_ACTIVITY_
Below are records with pictures in them. Transcribe everything from the line containing "Viewport: 1170px width, 1038px height." down to the line containing "Screen dimensions: 1429x1265", exactly, and leave the pictures behind.

_SUPPLIED MATERIAL_
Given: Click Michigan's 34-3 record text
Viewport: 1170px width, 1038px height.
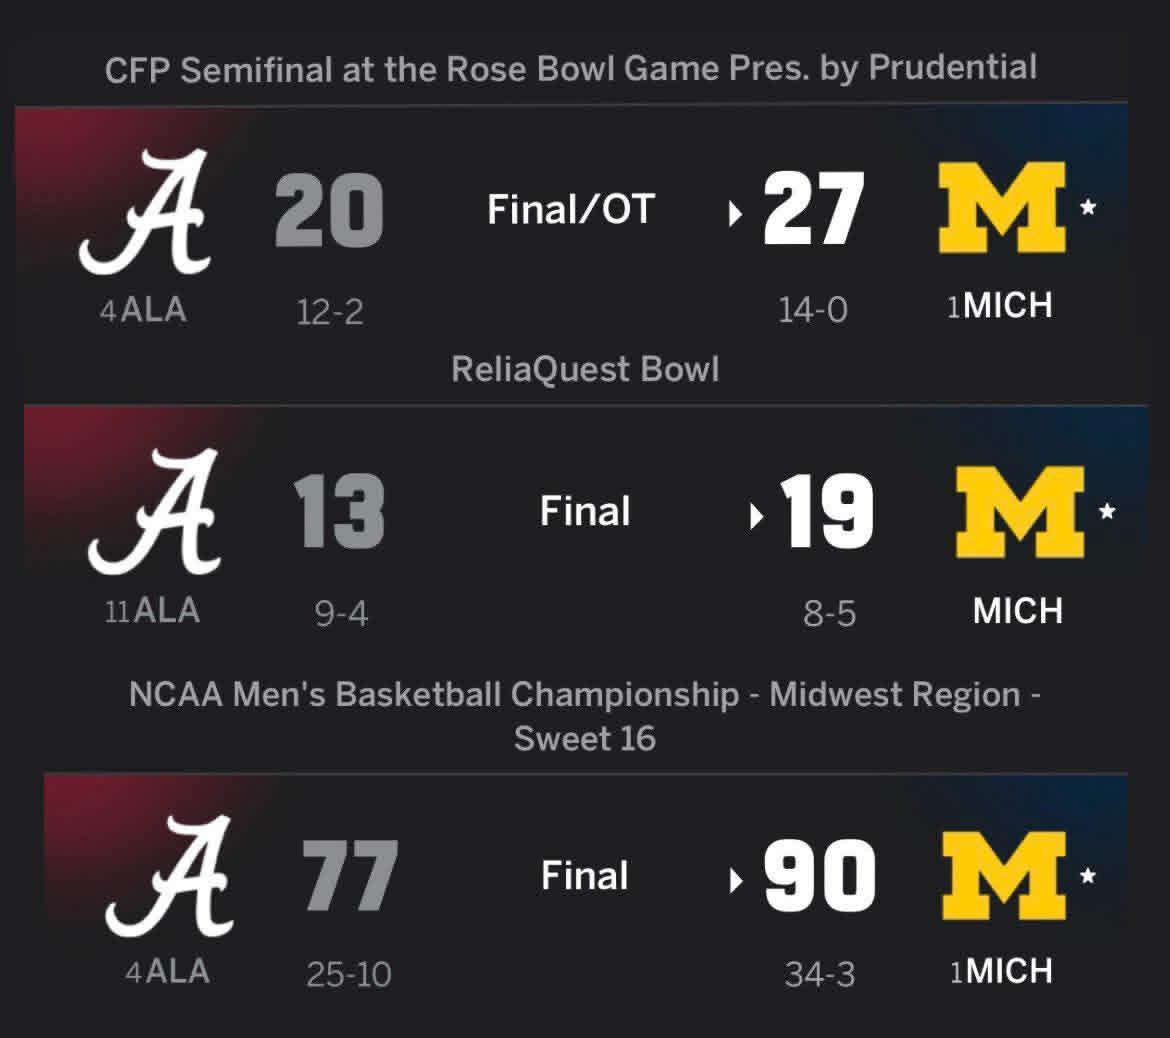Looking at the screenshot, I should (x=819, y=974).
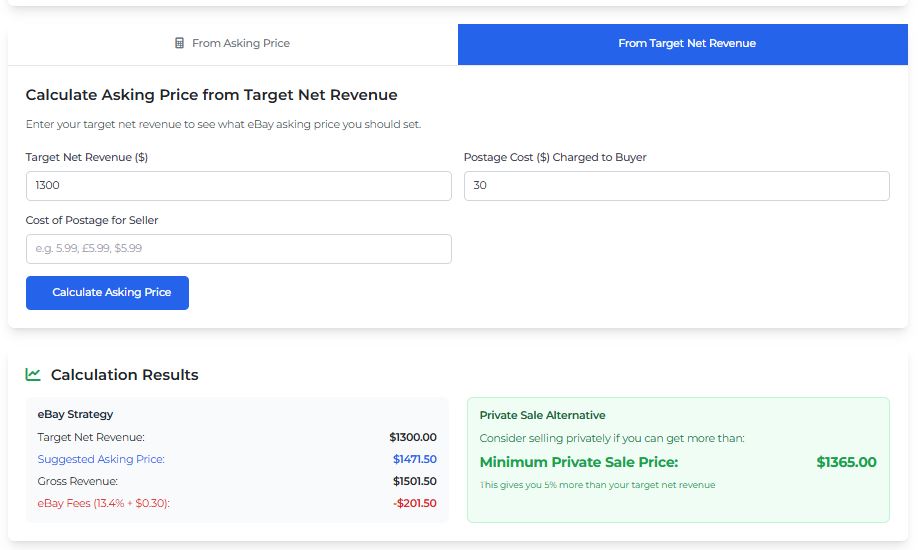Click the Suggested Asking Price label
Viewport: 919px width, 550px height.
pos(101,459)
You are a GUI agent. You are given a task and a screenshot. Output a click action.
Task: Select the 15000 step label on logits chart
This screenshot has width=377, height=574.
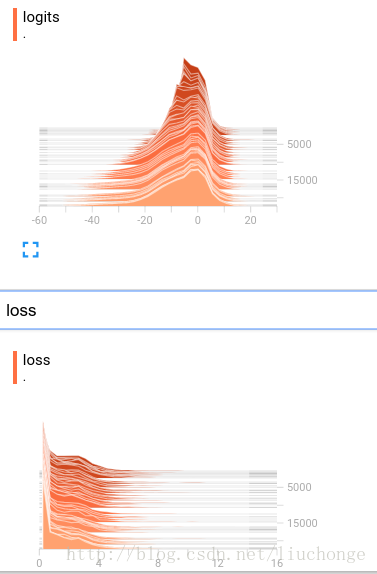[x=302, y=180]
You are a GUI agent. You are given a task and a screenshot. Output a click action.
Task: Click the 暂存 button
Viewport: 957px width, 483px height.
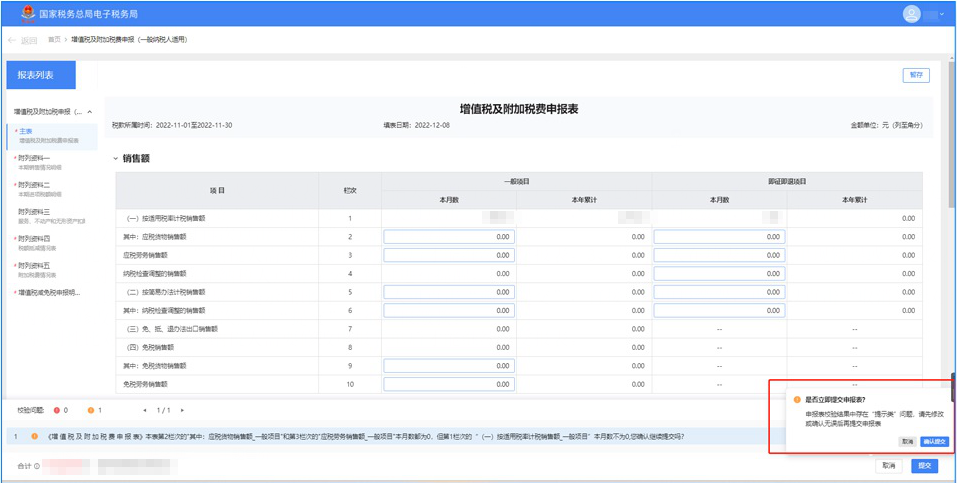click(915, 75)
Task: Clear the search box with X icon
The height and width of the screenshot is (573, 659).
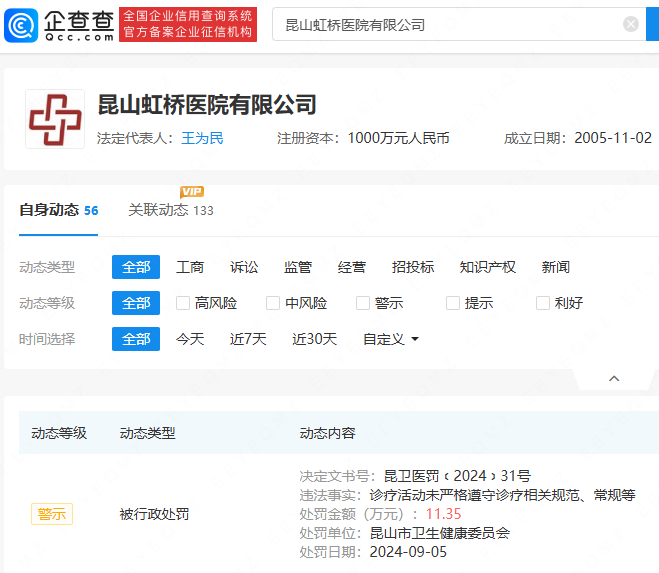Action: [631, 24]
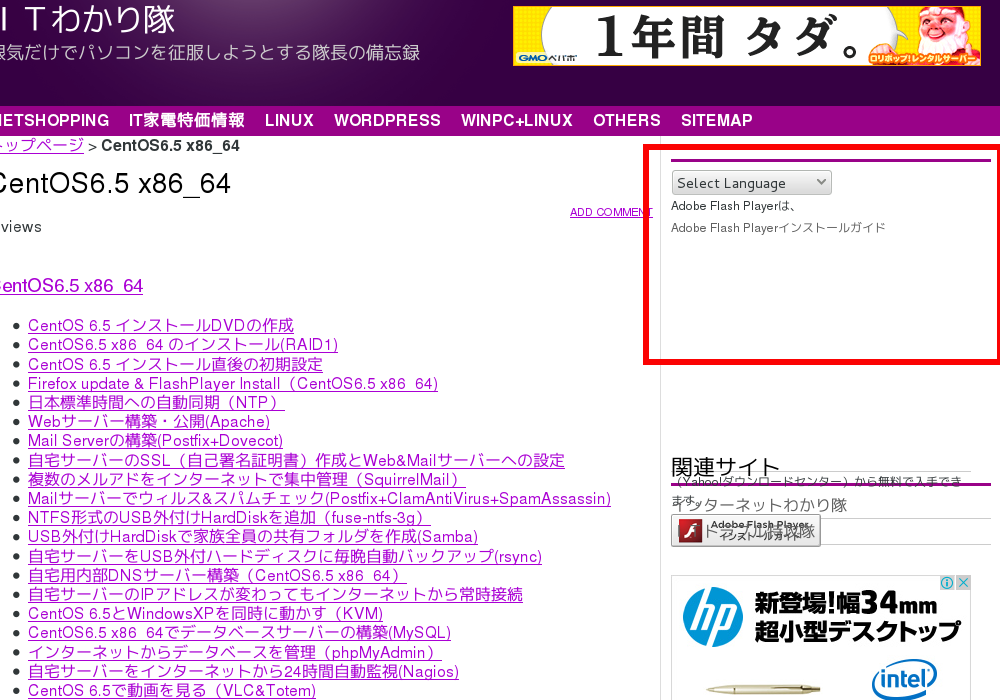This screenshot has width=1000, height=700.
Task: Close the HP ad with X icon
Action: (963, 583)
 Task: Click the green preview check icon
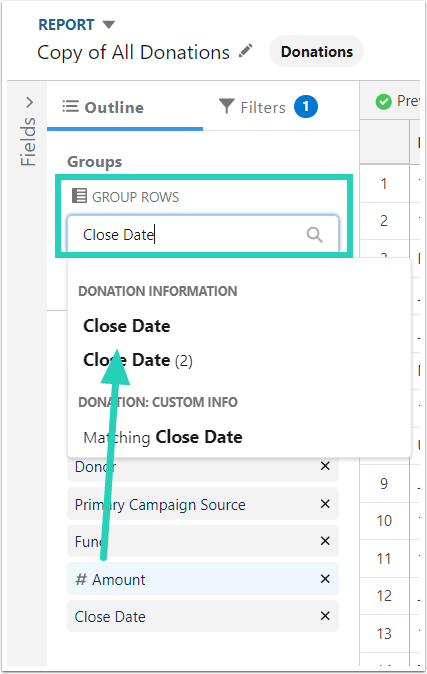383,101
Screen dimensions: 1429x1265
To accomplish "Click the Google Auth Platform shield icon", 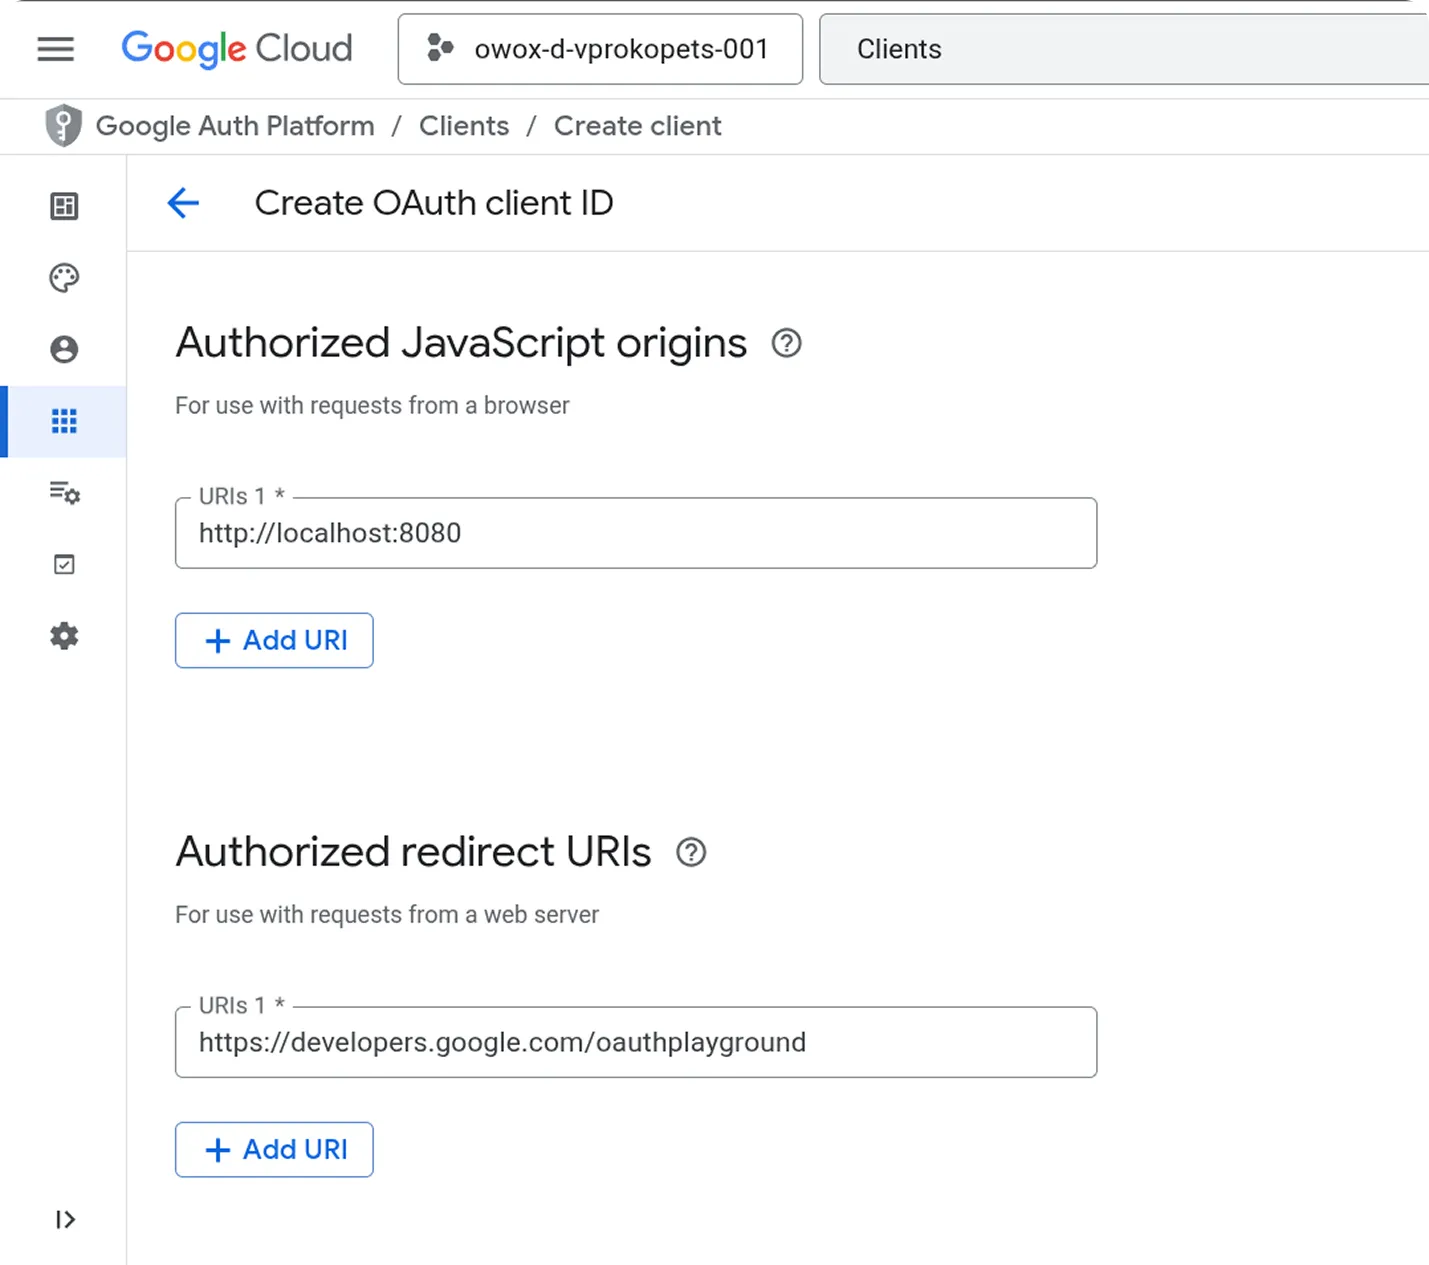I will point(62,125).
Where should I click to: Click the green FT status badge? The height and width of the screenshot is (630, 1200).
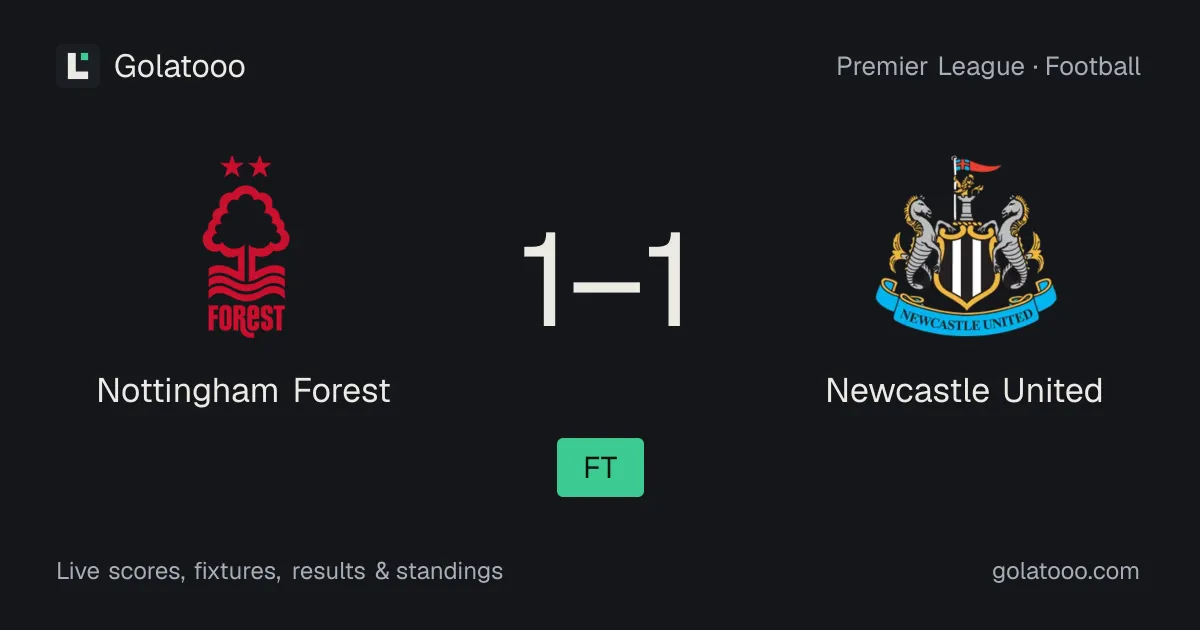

_SOLUTION TO THE EXERCISE_
Viewport: 1170px width, 1038px height.
Looking at the screenshot, I should (x=819, y=974).
Click the Suggested Asking Price label
Viewport: 919px width, 550px height.
pos(101,459)
You are a GUI agent. You are given a task and a screenshot. Output a click action.
Task: Select the 15000 step label on logits chart
This screenshot has width=377, height=574.
[x=302, y=180]
You are a GUI agent. You are given a task and a screenshot. Output a click action.
Task: Click the 暂存 button
Viewport: 957px width, 483px height.
click(915, 75)
Task: Clear the search box with X icon
The height and width of the screenshot is (573, 659).
Action: [631, 24]
This screenshot has width=1000, height=700.
Task: Close the HP ad with X icon
Action: (963, 583)
 Task: Click the green preview check icon
383,101
Screen dimensions: 1429x1265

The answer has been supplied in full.